Article
━━━━
Configuration

spawn-binding AFB hierarchy config

spawn-binding config depends on afb-controller and people used to redpesk or agl AFB controllers should feel home. For the other one config.json as described below remains pretty simple.

It is nevertheless highly recommended to check your config.json with a json linter after any modification.

# check config.json validity with JQ
jq < config.json

Config.json filename should be place into AFB_SPAWN_CONFIG before starting afb-binder. Config can either be a simple filename, a suite of filename separated by ‘:’ or a directory, in which case spawn-binding will take every spawn-*.json file from concerned directory.

top hierarchy

  • metadata: API name
  • plugins: optional encoder plugin path and names
  • sandbox: access control and command list

Minimal configuration sample

{
  "metadata": {
    "uid": "spawn-svc",
    "api": "mini",
    "version": "1.0"
━━━━
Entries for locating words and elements
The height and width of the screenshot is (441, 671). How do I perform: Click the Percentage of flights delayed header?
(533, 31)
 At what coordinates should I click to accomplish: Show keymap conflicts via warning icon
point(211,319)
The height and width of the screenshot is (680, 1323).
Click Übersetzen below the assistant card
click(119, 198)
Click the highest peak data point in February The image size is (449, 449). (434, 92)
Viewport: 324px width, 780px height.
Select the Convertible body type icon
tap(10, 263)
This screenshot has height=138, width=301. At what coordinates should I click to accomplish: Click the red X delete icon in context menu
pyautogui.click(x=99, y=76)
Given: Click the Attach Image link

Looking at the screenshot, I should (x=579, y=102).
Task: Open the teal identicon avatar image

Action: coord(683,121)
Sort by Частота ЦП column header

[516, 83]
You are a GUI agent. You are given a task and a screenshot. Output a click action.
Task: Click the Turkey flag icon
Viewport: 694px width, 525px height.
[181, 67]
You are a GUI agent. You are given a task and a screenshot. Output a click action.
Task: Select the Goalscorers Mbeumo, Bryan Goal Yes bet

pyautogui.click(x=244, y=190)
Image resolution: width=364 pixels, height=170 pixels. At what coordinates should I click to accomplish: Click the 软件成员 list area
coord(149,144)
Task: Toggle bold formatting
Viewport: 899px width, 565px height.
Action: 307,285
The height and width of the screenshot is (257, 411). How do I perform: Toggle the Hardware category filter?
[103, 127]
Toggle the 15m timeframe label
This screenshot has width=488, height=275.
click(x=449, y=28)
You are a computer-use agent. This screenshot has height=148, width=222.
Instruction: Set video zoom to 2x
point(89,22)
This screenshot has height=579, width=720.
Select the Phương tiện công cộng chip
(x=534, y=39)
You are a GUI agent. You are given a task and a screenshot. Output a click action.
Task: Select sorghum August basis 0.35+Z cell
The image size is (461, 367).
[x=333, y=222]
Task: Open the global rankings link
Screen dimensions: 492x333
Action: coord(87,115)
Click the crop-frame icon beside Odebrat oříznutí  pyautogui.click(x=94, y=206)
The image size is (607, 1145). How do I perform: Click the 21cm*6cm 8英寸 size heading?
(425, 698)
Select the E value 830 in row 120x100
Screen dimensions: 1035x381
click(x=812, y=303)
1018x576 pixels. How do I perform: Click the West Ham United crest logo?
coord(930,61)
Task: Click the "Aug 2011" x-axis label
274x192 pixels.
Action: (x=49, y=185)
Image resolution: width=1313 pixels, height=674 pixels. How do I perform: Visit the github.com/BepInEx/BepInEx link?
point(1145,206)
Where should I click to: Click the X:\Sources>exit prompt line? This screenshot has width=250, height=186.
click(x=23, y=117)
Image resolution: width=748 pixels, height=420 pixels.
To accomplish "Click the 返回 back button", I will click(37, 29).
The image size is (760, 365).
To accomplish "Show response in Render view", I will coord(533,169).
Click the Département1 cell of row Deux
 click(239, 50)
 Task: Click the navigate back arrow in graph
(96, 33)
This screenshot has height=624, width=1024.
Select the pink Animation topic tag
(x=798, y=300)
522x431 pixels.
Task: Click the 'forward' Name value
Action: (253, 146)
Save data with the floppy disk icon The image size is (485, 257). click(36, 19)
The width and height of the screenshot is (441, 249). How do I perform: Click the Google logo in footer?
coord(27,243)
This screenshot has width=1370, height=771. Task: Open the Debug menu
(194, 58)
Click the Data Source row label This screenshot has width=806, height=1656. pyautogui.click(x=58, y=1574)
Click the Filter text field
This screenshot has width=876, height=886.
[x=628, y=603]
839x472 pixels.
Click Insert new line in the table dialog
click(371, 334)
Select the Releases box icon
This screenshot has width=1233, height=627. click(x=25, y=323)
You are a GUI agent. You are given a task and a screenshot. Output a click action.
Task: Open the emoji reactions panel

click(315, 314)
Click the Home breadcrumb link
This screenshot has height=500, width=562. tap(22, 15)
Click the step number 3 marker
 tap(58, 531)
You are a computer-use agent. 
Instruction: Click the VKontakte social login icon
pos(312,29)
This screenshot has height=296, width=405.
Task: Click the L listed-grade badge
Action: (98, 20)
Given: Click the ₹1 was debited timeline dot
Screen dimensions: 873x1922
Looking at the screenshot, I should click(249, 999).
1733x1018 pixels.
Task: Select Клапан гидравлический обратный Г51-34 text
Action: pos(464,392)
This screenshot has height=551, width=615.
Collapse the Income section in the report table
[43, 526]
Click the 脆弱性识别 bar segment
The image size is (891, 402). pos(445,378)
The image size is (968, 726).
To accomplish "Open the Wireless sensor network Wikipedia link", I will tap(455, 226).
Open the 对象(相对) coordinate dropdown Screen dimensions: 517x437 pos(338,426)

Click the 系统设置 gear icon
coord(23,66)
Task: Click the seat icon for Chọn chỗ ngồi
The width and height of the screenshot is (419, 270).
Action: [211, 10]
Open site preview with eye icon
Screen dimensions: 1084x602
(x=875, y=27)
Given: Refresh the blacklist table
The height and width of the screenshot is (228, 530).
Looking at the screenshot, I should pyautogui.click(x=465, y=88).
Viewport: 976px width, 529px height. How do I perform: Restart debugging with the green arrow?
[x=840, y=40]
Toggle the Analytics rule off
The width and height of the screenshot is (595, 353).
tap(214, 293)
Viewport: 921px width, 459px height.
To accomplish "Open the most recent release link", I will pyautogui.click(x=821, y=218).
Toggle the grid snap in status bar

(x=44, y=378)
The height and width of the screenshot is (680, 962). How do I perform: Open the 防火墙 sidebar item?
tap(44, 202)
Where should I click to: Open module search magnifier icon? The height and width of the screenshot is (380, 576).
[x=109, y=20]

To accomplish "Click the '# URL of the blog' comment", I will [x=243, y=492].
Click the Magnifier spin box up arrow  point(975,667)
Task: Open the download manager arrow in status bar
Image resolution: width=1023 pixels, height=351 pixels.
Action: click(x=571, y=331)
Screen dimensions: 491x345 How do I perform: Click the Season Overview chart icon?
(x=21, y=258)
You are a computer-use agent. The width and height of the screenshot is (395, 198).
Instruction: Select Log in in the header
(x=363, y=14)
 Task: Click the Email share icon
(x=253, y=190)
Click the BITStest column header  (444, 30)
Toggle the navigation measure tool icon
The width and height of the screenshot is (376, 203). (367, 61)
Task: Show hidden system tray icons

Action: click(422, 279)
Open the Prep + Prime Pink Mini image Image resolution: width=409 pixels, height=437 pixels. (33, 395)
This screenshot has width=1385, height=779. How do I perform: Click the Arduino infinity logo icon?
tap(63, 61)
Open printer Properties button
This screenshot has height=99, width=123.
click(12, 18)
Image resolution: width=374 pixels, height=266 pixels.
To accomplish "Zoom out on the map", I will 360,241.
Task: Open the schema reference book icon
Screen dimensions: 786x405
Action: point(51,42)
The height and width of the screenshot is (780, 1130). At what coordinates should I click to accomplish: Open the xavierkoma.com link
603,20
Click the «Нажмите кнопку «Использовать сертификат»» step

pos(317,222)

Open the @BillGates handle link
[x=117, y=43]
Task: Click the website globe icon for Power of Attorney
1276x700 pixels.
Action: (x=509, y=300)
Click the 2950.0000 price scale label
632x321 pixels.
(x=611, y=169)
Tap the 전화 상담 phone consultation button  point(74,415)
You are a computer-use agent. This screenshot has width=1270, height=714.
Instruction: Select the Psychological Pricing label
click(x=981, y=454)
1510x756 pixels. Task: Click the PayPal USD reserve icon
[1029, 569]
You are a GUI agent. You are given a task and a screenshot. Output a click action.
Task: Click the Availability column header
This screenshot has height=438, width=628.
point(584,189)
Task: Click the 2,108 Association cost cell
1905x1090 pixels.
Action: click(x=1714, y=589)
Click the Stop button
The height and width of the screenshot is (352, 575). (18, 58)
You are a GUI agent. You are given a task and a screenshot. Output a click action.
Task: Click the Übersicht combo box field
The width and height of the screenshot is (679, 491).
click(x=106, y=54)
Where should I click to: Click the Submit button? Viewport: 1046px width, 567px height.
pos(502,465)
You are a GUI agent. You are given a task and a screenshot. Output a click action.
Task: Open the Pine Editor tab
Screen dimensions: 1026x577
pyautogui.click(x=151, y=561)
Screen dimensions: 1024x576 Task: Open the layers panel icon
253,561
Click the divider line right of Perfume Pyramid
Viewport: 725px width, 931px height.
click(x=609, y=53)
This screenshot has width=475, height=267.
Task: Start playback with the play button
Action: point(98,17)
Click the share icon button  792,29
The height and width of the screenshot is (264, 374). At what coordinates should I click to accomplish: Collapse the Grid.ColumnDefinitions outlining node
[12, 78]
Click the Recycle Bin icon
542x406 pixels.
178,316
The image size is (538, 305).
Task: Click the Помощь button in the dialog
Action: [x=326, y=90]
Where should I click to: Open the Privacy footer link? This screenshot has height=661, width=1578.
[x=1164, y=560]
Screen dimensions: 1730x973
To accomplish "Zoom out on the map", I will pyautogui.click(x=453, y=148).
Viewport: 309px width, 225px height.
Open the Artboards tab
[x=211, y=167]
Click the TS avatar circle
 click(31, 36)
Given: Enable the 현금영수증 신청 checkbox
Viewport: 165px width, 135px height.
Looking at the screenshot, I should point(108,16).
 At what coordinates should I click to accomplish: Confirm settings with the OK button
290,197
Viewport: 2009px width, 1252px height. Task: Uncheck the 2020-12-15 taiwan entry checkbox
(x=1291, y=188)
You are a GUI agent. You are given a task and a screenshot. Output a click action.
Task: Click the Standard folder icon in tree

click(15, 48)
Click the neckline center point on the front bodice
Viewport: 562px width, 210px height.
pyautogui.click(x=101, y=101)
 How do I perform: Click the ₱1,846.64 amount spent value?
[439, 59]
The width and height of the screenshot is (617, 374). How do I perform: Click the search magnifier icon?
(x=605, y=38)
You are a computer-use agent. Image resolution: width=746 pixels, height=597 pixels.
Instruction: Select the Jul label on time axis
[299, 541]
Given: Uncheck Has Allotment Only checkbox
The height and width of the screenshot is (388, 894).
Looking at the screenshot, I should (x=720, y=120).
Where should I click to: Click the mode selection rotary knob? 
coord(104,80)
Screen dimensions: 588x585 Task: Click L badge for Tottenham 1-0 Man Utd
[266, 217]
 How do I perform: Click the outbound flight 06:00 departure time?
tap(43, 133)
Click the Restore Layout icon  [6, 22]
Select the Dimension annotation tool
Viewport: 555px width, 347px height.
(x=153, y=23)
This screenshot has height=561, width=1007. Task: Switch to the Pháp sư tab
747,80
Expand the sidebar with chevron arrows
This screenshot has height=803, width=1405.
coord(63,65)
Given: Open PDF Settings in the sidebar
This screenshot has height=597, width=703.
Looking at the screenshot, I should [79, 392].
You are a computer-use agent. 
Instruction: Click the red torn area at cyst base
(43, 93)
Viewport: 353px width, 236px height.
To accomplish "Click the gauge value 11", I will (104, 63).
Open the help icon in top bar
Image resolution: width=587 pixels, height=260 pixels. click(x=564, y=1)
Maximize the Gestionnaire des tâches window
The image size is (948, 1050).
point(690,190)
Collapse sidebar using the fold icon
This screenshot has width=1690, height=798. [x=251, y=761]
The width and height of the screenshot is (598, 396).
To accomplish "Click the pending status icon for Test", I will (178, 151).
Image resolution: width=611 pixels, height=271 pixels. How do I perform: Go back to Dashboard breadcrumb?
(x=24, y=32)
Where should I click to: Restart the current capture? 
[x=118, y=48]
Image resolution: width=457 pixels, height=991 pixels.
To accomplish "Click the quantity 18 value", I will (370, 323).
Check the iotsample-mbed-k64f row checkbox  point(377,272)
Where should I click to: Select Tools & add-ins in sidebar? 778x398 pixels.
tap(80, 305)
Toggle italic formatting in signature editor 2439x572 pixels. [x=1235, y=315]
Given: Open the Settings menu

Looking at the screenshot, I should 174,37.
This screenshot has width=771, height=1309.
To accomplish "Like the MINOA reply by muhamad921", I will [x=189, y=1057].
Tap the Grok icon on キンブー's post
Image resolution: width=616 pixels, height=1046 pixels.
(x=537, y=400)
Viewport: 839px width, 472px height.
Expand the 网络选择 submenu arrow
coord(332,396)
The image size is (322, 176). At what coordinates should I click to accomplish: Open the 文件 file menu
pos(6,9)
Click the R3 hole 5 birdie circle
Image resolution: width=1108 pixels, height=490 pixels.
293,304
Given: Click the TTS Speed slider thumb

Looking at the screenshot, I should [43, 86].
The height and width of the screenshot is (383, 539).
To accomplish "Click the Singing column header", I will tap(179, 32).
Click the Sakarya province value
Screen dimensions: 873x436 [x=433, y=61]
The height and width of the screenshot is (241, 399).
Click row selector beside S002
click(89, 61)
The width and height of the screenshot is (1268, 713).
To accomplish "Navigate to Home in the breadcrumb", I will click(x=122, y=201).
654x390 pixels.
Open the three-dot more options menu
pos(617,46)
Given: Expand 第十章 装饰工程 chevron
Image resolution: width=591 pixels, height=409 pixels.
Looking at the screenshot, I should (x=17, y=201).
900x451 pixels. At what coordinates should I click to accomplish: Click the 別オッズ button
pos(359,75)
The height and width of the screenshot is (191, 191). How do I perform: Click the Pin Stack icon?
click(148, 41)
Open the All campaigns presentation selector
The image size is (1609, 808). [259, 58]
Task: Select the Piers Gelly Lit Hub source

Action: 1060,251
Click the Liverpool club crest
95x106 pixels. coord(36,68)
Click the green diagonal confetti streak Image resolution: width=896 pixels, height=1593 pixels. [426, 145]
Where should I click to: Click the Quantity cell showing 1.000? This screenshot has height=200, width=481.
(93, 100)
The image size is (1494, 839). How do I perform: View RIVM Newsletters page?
━━━━
Exercise requirements
Write what comes next in the spawn-binding configuration text, continuing from the point where it stops.

In response
  },
  "sandboxes": {
      "uid": "sandbox-mini",
      "commands": [
        {
          "uid": "distro",
          "info" : "return server Linux version",
          "exec": {"cmdpath": "/usr/bin/lsb_release", "args": ["-a"]}
        }
      ]
    }
}

// resulting API
// ws://localhost:1234/api/minimal/distro?query={"action":"start"}

sandbox definition

  • uid: sandbox name, is used to build children taskid
  • info: optional field describing sandbox
  • prefix: is added to every command ‘api/verb==api-name/prefix/cmd-uid’. When prefix=”” it is fully removed from commands API, providing a flat namespace to every commands independently of their umbrella sandbox. Default when prefix is not defined. If config.json declare more than one ‘sandbox’ by default prefix==sandbox->uid, on the other hand if config.json declare only one sandbox (no json-array) then no-prefix is added and api/ver==api-name/cmd-uid.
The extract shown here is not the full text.